The natural history of intracranial ICA steno-occlusive disease following SRS has not been well defined yet. In our review, time from radiosurgery to diagnosis of ICA stenosis or occlusion was highly variable ranging from 12 to 84 months [11]. Presentation was also variable. One patient presented with symptoms of cerebral ischemia [8] and seven patients were asymptomatic and were diagnosed during routine follow-up neuroimaging [10, 11]. Despite management with anti-platelet medications, one of these patients developed symptoms of cerebral ischemia, and he was subsequently treated with percutaneous transluminal angioplasty [9].

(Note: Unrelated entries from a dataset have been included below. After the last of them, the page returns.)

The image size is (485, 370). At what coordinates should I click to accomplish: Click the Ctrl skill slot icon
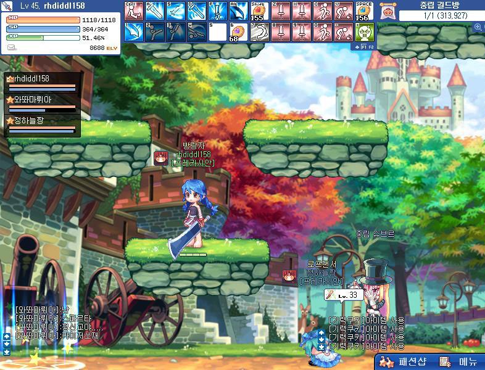[x=133, y=10]
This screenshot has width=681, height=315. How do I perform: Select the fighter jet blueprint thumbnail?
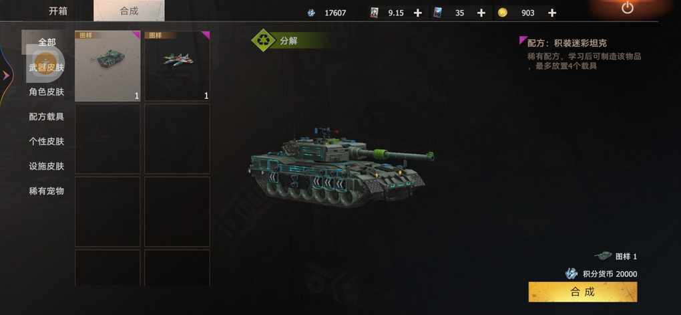177,66
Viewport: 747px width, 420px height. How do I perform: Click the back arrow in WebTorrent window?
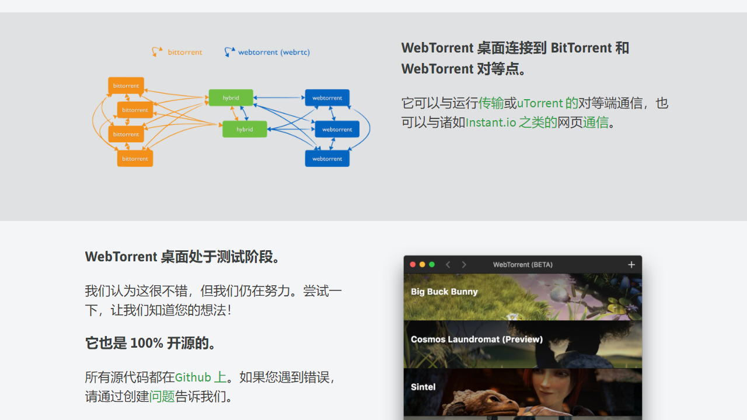click(x=448, y=264)
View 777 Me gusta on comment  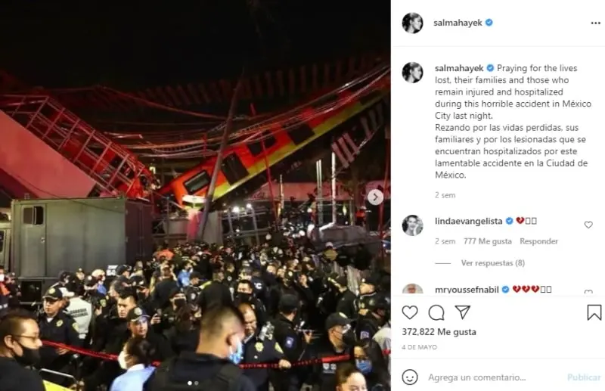[x=487, y=241]
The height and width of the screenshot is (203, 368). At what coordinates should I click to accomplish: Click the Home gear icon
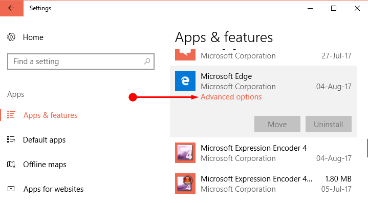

In our review, prognosis of post-radiosurgery ICA steno-occlusive disease was excellent with no mortality nor permanent neurologic morbidity reported. However, due to disease rarity, specific evidence based treatment recommendations are lacking. Nevertheless, in our population of pituitary adenoma patients treated with SRS as well as those reported in the literature, the risk of ICA stenosis appears within the range reported for steno-occlusive disease within the general adult population [17,18,19]. According to our review, initial conservative management of ICA stenosis in post-SRS patients seems appropriate in asymptomatic patients. Endovascular treatment may be reserved for patients in whom symptoms persist or new symptoms develop despite best medical management. In our practice, we aim to reduce the annual 3.5% risk of stroke by strict management of known risk factors for intracranial vessel steno-occlusive disease such as hypertension [18], Diabetes Mellitus [18], and IHD [18, 20]. Hypertension represents a major risk factor for ischemic stroke and intracerebral hemorrhage with the risk of stroke demonstrated to increase with increasing blood pressure even in the normotensive range. It is our policy to treat hypertensive patients pharmacologically to a target BP of < 140/90 mm Hg and to manage pre-hypertensive patients with regular blood pressure monitoring. However, the optimal management of blood pressure in patients with asymptomatic or symptomatic carotid stenosis management remains a subject of debate and should be tailored to the individual patient with medical management implemented being phased in gradually [22, 23]. In addition, life style modifications according to current primary stroke prevention guidelines are recommended for all patients [24].

Limitations of our study include those inherent to its retrospective nature. Moreover, screening of patients in our cohort for intracranial ICA steno-occlusive disease with brain non-contrast/contrast enhanced MRI and not with an imaging study evaluating the cerebral vasculature may have resulted in underestimation of the true incidence of asymptomatic intra-cranial steno-occlusive disease in our study.

Conclusions

SRS for pituitary adenomas does not seem to confer an appreciable increased risk for ICA steno-occlusive disease or stroke. However, post-SRS, radiation-induced vessel stenosis can occur, and neurosurgeons should be aware about this rare event. Management depends on presentation and should be in accordance to contemporary stroke prevention guidelines.